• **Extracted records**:
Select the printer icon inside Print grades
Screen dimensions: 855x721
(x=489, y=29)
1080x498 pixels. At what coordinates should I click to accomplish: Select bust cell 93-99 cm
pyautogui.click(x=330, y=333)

==

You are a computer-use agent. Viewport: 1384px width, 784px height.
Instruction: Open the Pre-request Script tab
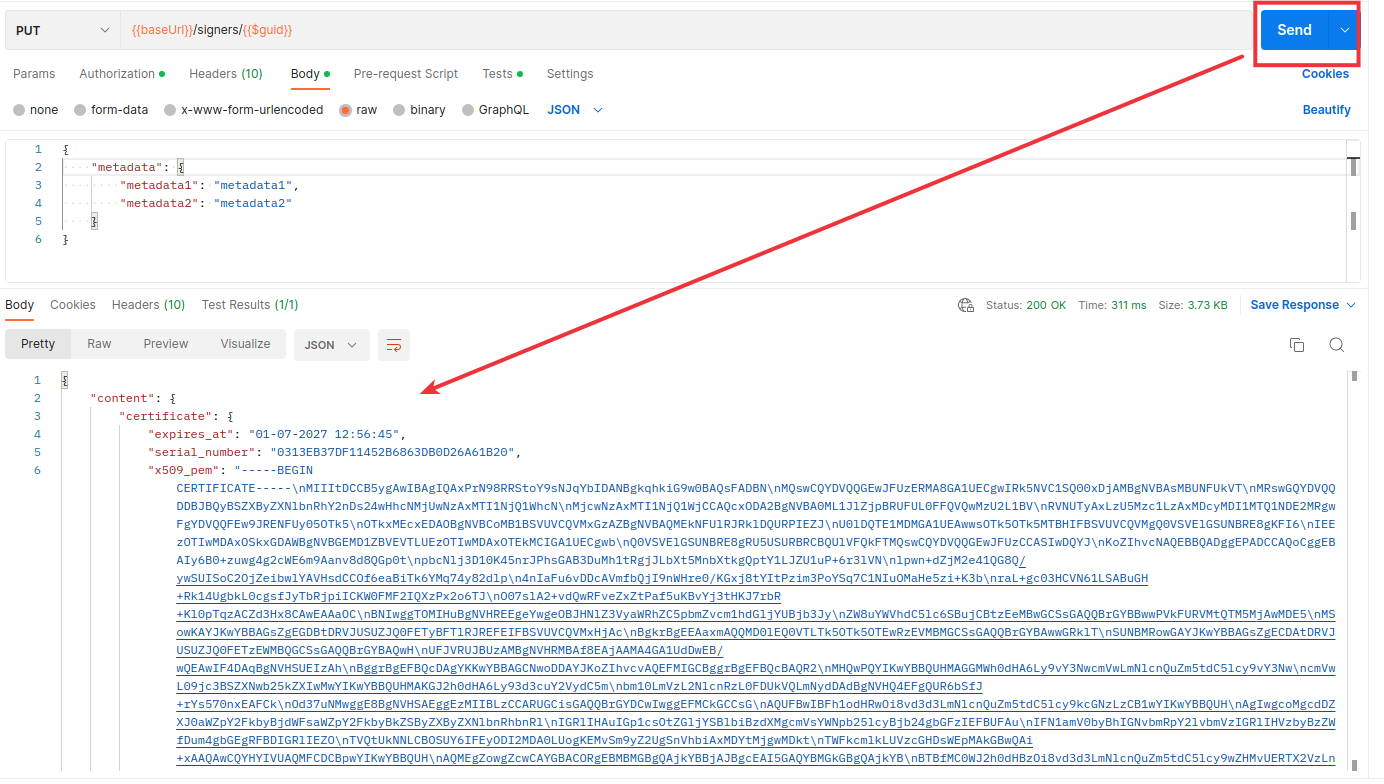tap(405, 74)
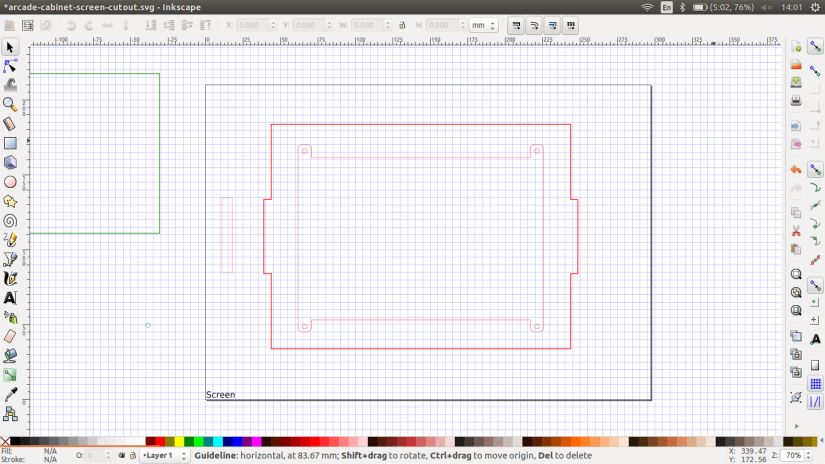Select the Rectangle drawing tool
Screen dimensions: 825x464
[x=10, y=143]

• **Set problem**:
Change "coordinates" to "position" in the items starting at the line containing "Select the printer icon inside Print grades" and ending at the line containing "pyautogui.click(x=330, y=333)". Reproduce those lines with nothing else altered.

• **The completed task**:
Select the printer icon inside Print grades
Screen dimensions: 855x721
(x=489, y=29)
1080x498 pixels. At what position should I click to accomplish: Select bust cell 93-99 cm
pyautogui.click(x=330, y=333)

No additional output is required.